Hi, and welcome to my blog! I'm Susan E. Mazer -- a knowledge expert and thought leader on how the environment of care impacts the patient experience. Topics I write about include safety, satisfaction, hospital noise, nursing, care at the bedside, and much more.
May 6, 2016
“A nurse is anyone who is entrusted with the health of another.”
Florence Nightingale wrote this at a time when the act of nursing was done by domestic labor, religious women, or family members. Not yet a profession, nursing was a role, a set of tasks.
It was Nightingale’s mission to elevate not only the role of nursing, but to define it by the skills and practices equal to its value to the ill.

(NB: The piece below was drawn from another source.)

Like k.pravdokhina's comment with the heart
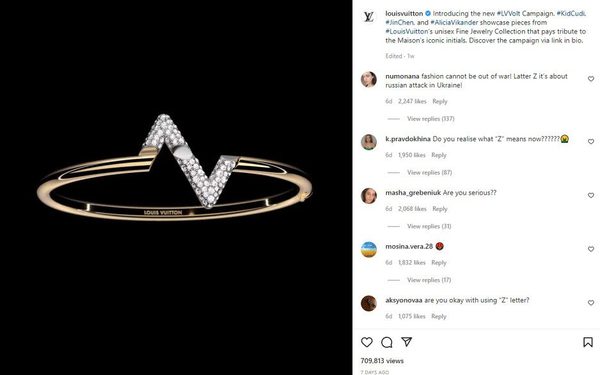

While we seldom, if ever, refer to Nightingale’s clean and succinct definition, anyone who has been in a hospital or emergency room, or observed a hospice nurse knows what her statement means.

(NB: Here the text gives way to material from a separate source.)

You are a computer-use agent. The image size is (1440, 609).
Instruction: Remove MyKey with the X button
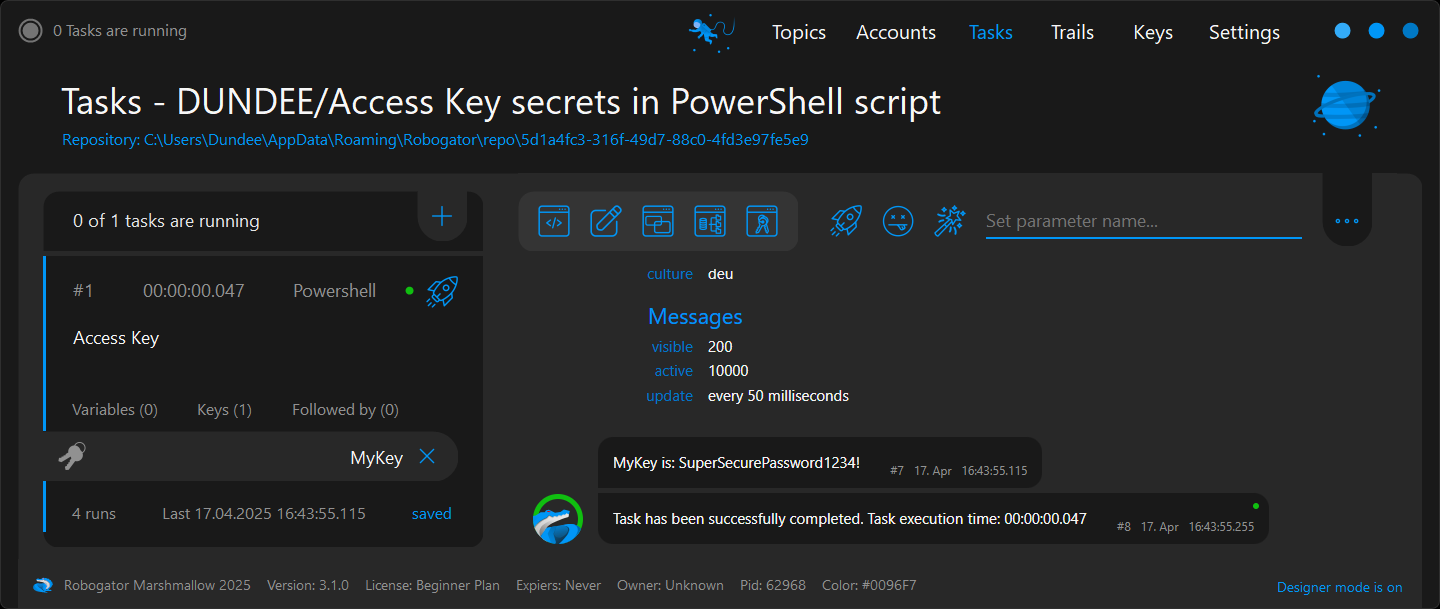pyautogui.click(x=427, y=457)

In our very stratified healthcare system, physicians are so often separated from patients in so many ways. They read test reports, prescribe medications, diagnose, examine.
All of this is the border around a human experience of illness that winds up controlling the life of the patient. However, inside this border, nurses are caring for and tending to the needs of their patients.
Nightingale also wrote, “It may be the surgeon who saves the life of the patient, but it is the nurse that shows that patient how to live.”
Today is the start of National Nurses Week. However, nurses’ sacred work is an everyday practice.
Here are three things, among many, to celebrate about nurses:
Celebrating nursing is about expressing deep gratitude to those who have committed themselves to the profession of nursing and care for all of us in our hospitals and communities around the globe.
Thank you. Thank you. Thank you.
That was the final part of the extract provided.